Grand Unification and Enhanced Quantum Gravitational Effects

In grand unified theories with large numbers of fields, renormalization effects significantly modify the scale at which quantum gravity becomes strong. This in turn can modify the boundary conditions for coupling constant unification, if higher dimensional operators induced by gravity are taken into consideration. We show that the generic size of, and the uncertainty in, these effects from gravity can be larger than the two-loop corrections typically considered in renormalization group analyses of unification.

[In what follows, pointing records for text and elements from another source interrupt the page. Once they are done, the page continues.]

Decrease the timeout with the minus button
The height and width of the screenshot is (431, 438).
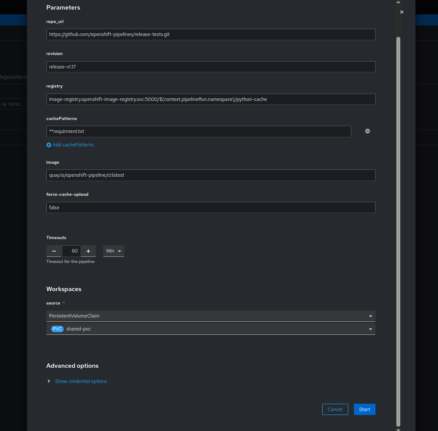(x=54, y=251)
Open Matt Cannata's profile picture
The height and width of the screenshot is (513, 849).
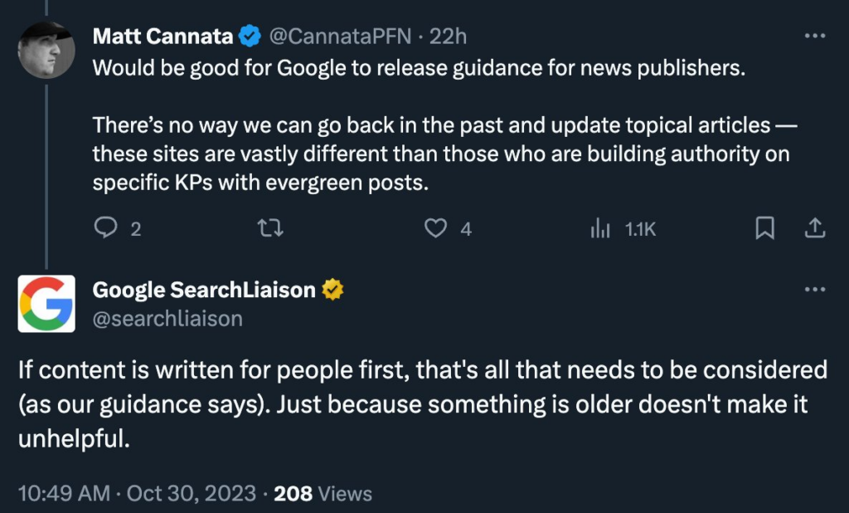[46, 50]
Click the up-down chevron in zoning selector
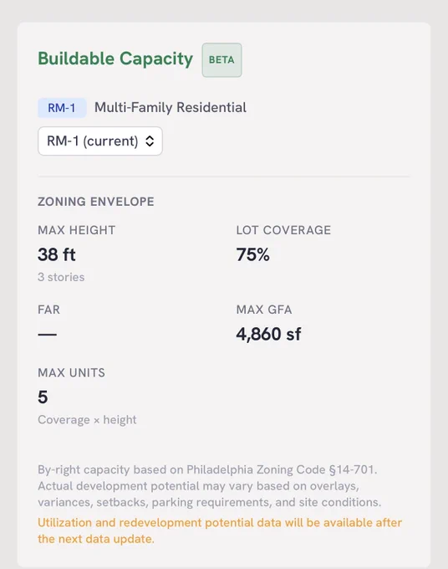The height and width of the screenshot is (569, 448). point(150,141)
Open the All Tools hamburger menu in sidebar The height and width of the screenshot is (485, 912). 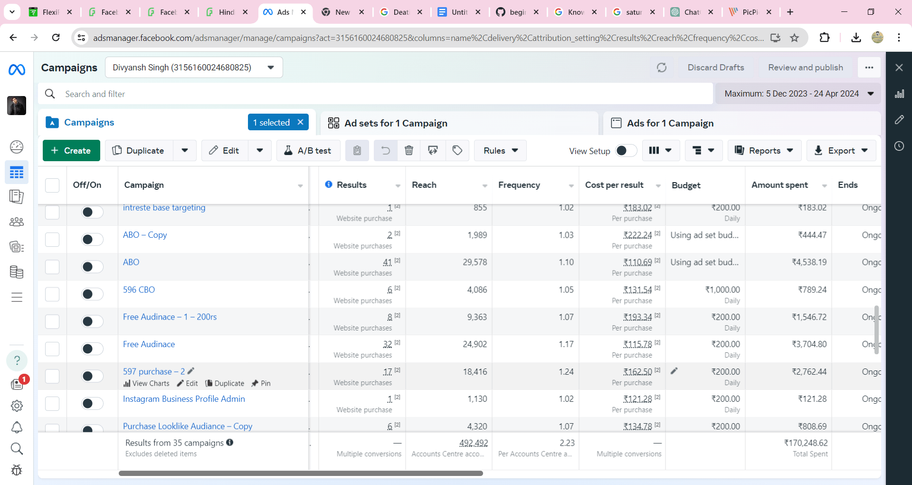(17, 297)
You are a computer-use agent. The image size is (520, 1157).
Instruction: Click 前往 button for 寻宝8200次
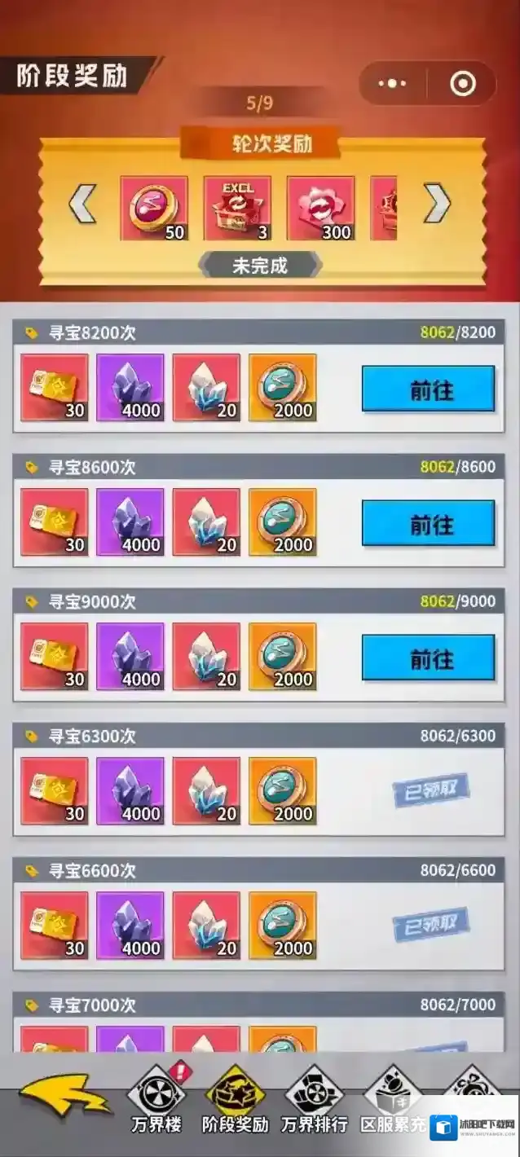pyautogui.click(x=429, y=389)
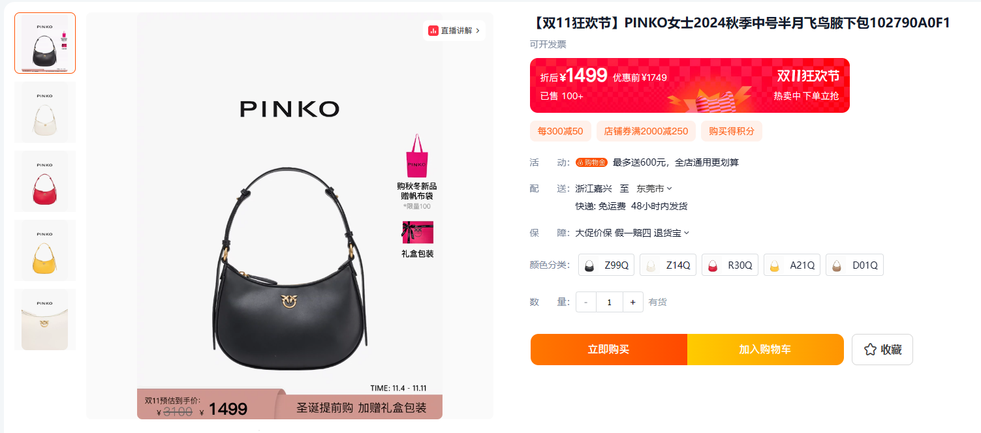Image resolution: width=981 pixels, height=433 pixels.
Task: Click the pink canvas tote bag gift icon
Action: point(417,156)

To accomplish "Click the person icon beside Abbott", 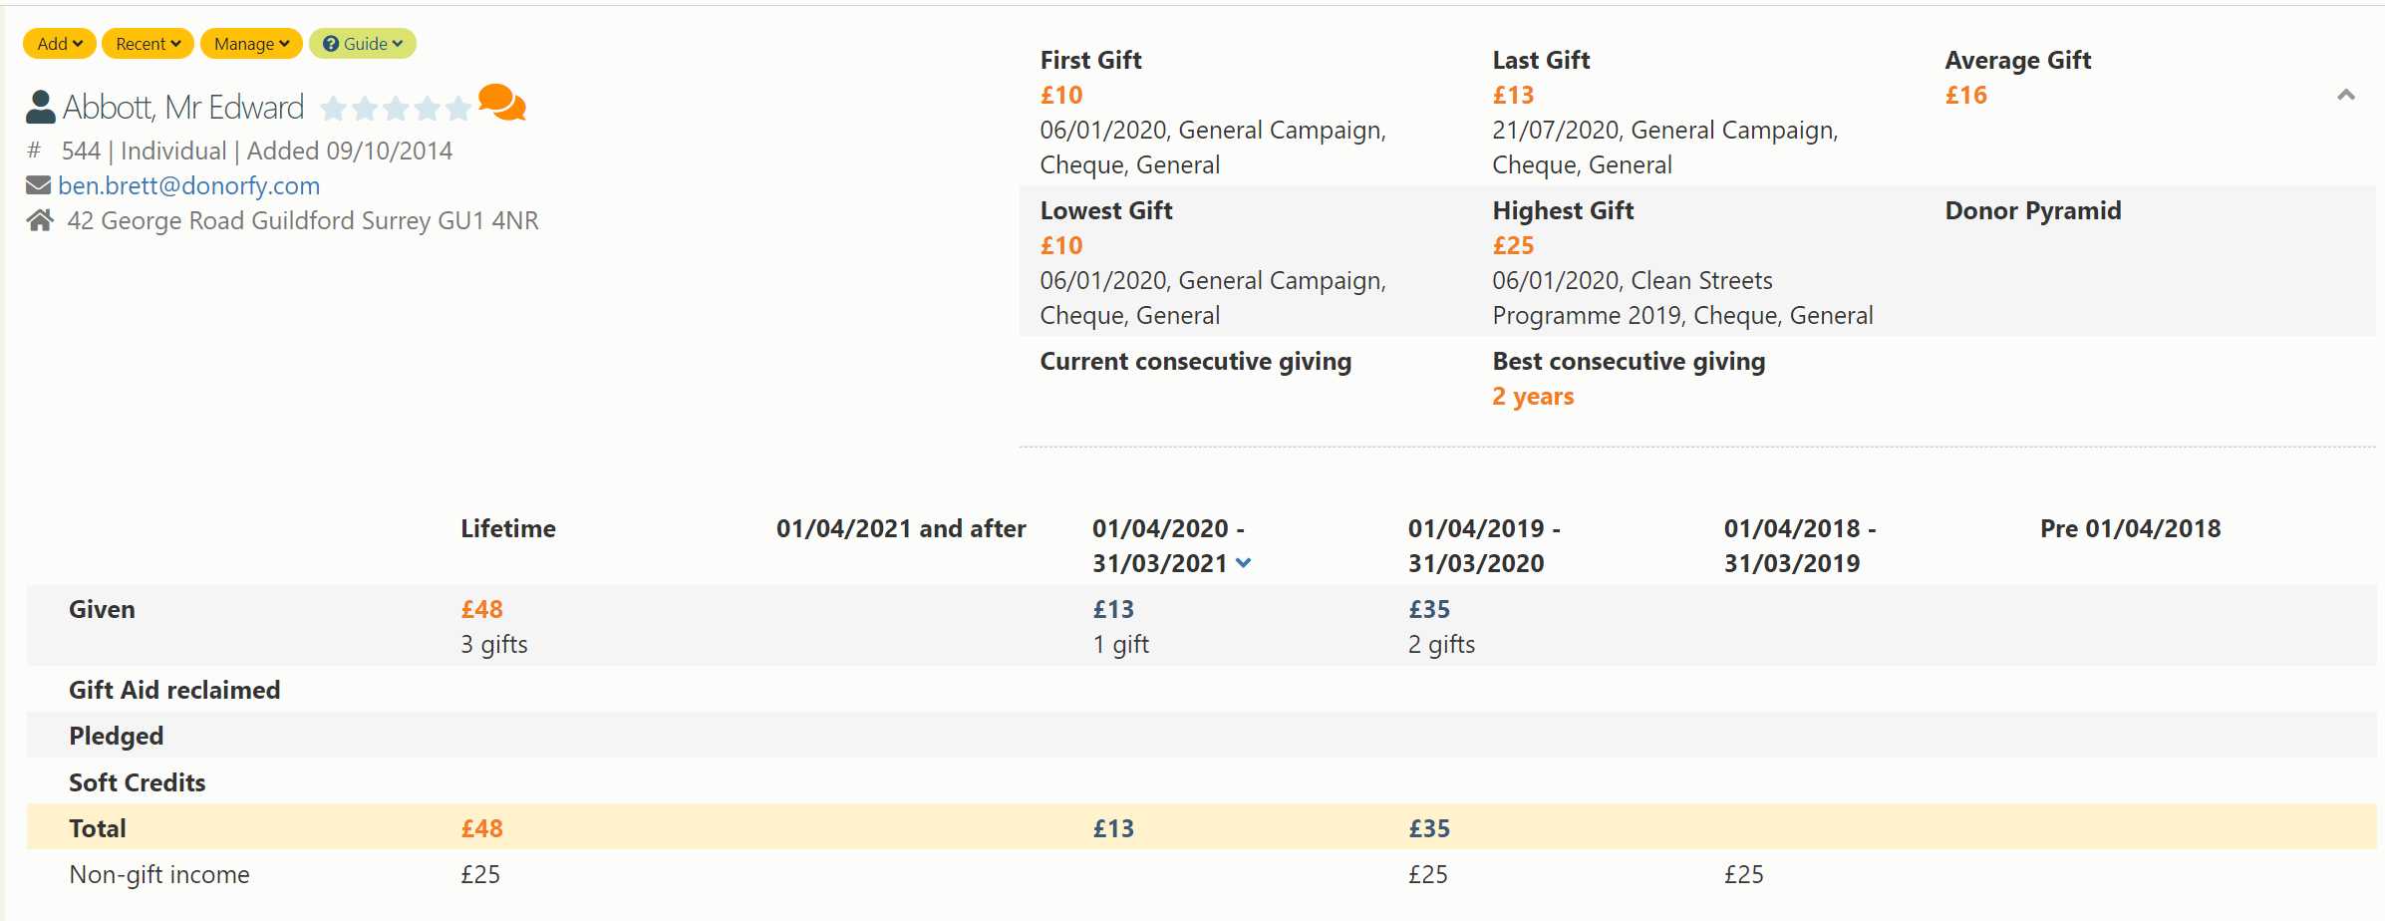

In some cases, gravitational effects of modest size can render unification impossible.

Figure 1

For $\eta$ fixed by the particle content of the theory, solid lines are contours of constant $c$ such that, under the presence of the gravitationally induced and enhanced operator (5), SUSY-SU(5) perfectly unifies at two loops for given values of the initial strong coupling constant ${\alpha }_3(M_Z)$ and SUSY breaking scale $M_{\mathrm{SUSY}}$. Over the whole range, unification happens for some value of the coefficient $c$, with unification scale and unified coupling between $M_X=9.3\times {10}^{14}\mathrm{GeV}$, ${\alpha }_G=0.033$ (lower right corner) and $M_X=5.5\times {10}^{16}\mathrm{GeV}$, ${\alpha }_G=0.045$ (upper left).